# This is really cool!!!!!!!!



## chef david simpson (Sep 25, 2000)

Hello, every one and welcome to catering forum, I have lots of info to share with you. 
I've been through alot since I started catering, corporate dinning. loss of clients. loss of money, not enough help,and tons and tons of other problems. But other then those set backs, theres nothing I would change about this business. I Love It!!!
here we can talk about our business and trends ups and downs, highs and lows and everthing that partains to catering.


----------



## nicko (Oct 5, 2001)

I agree Chef David, I did some private catering for awhile and it is topic that is worthy of it's own forum.

Let the posting begin.

------------------
Thanks,

Nicko
[email protected]


----------



## shroomgirl (Aug 11, 2000)

Congrats! This will be one of my faves I'm sure!


----------



## chef david simpson (Sep 25, 2000)

It's too cool, huh?


----------



## chef david simpson (Sep 25, 2000)

Welcome Sans Souci Chef, I hope you will enjoy our catering forum. We all have good info to share. Again, we welcome you.


----------



## bevreview steve (Jan 11, 2000)

Catering is tough stuff. I've done it on the institutional side and also the corporate outdoor picnic side. Nice forum.


----------



## chef david simpson (Sep 25, 2000)

Thank you chrose, do you have change for a ten?










[This message has been edited by Chef David Simpson (edited 12-11-2000).]


----------



## chef david simpson (Sep 25, 2000)

Margaret, please try not to hurt anyones feelings.


----------



## chef david simpson (Sep 25, 2000)

Margaret, Thank you for your reply. I just don't want any students or such to get discouraged about catering or otherwise. And no, I work in Los Angeles as a on-site off-site caterer for the film industry, as well as a private catering. But, my contract is up in 15 days and I really don't know wether to renew or not. I would like to experience the east coast trends.
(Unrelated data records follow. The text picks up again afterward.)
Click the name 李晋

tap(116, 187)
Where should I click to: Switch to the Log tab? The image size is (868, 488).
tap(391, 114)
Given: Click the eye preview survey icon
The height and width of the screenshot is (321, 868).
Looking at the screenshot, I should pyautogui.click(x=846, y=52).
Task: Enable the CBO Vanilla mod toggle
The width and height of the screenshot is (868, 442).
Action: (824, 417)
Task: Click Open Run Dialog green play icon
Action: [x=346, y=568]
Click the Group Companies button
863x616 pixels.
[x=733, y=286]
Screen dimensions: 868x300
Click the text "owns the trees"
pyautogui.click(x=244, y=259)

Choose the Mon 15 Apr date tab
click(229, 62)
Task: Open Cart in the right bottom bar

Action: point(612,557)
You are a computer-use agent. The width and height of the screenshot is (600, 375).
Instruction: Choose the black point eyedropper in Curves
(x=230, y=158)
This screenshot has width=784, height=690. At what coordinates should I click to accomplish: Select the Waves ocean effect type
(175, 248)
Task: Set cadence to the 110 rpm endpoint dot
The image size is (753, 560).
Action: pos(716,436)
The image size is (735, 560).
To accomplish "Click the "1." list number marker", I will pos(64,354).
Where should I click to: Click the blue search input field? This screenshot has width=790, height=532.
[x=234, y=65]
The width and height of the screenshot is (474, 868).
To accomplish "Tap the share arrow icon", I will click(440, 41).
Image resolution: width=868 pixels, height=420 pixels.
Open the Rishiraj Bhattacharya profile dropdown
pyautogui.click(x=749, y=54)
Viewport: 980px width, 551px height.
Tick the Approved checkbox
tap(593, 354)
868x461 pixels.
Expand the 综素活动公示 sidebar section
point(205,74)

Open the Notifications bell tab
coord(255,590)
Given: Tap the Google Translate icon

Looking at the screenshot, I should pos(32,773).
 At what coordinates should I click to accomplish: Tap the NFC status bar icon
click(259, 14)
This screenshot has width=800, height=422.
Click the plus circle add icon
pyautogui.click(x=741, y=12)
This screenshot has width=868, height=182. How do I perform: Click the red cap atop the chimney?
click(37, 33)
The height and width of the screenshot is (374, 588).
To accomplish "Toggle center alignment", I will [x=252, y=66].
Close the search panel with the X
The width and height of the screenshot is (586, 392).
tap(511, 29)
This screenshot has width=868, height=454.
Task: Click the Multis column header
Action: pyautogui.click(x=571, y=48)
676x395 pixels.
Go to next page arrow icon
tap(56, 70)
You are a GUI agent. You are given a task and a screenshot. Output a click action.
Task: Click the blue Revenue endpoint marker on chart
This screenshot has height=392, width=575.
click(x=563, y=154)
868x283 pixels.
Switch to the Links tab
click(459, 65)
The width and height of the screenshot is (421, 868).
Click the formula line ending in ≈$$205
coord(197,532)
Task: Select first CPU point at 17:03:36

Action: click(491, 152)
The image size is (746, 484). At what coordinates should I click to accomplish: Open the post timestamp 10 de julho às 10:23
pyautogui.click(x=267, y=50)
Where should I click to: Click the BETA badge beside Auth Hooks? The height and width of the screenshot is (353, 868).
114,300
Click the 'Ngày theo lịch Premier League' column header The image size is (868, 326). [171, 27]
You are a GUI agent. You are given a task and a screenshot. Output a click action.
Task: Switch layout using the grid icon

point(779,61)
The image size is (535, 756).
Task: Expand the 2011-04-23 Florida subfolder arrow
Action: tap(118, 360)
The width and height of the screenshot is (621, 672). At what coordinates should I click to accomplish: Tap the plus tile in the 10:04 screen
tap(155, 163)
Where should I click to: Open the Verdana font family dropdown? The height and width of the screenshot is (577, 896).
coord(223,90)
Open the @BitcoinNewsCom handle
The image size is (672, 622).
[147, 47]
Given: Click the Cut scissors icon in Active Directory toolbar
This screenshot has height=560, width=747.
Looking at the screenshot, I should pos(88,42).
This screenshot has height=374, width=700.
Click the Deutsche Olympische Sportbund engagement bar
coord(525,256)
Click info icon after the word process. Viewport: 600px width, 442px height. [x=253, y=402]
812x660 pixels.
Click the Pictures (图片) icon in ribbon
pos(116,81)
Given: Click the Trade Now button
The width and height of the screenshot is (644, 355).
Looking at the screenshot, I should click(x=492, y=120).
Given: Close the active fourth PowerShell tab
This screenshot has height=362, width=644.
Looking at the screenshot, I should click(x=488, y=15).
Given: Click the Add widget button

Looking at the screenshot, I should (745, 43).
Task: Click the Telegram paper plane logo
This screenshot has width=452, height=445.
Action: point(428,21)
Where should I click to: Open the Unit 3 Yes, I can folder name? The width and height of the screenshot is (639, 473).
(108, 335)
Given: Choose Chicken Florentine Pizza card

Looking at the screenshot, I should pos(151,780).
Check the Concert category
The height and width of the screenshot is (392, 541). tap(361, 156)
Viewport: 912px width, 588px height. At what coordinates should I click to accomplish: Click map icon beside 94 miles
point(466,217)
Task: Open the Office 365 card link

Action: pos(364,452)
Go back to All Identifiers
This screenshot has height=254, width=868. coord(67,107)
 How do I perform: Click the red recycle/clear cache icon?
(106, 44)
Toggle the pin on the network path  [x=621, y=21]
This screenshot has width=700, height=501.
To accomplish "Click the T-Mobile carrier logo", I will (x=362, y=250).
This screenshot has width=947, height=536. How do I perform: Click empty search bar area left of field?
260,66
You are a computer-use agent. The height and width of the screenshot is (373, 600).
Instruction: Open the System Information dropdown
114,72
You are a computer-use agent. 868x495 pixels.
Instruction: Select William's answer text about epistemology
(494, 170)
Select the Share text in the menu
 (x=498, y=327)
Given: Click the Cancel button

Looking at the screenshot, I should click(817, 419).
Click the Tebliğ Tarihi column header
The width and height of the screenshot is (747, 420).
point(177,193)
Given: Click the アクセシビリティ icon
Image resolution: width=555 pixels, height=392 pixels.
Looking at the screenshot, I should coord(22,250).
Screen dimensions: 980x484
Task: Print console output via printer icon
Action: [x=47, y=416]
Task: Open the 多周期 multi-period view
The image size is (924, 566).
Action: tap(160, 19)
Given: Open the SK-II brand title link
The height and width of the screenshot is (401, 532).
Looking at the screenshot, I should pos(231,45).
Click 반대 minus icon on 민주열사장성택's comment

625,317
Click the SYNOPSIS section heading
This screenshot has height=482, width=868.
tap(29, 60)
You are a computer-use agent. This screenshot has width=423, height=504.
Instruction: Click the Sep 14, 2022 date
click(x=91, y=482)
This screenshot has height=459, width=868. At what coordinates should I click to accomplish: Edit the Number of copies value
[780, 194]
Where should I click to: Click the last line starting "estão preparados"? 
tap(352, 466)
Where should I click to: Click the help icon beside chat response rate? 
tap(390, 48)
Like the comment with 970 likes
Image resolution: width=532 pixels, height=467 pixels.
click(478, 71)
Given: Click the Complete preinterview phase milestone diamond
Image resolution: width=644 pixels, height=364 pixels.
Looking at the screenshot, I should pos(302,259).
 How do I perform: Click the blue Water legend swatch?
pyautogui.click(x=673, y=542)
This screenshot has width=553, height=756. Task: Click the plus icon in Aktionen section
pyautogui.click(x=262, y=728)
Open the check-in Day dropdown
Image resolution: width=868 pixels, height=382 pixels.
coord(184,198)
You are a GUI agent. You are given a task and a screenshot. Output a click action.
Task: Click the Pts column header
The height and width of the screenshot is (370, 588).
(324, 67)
[This message has been edited by Chef David Simpson (edited 01-02-2001).]


----------



## chef david simpson (Sep 25, 2000)

Wow! 100 people huh. What I do is prep everything first, then start w/ the stuff you can reheat at the event. Save all the small jobs until get there, like chopping herbs and making finishing sauces. Plan out your cooking times and make notes of every party, so you learn from every thing. Do not bite off more then you can chew!!


----------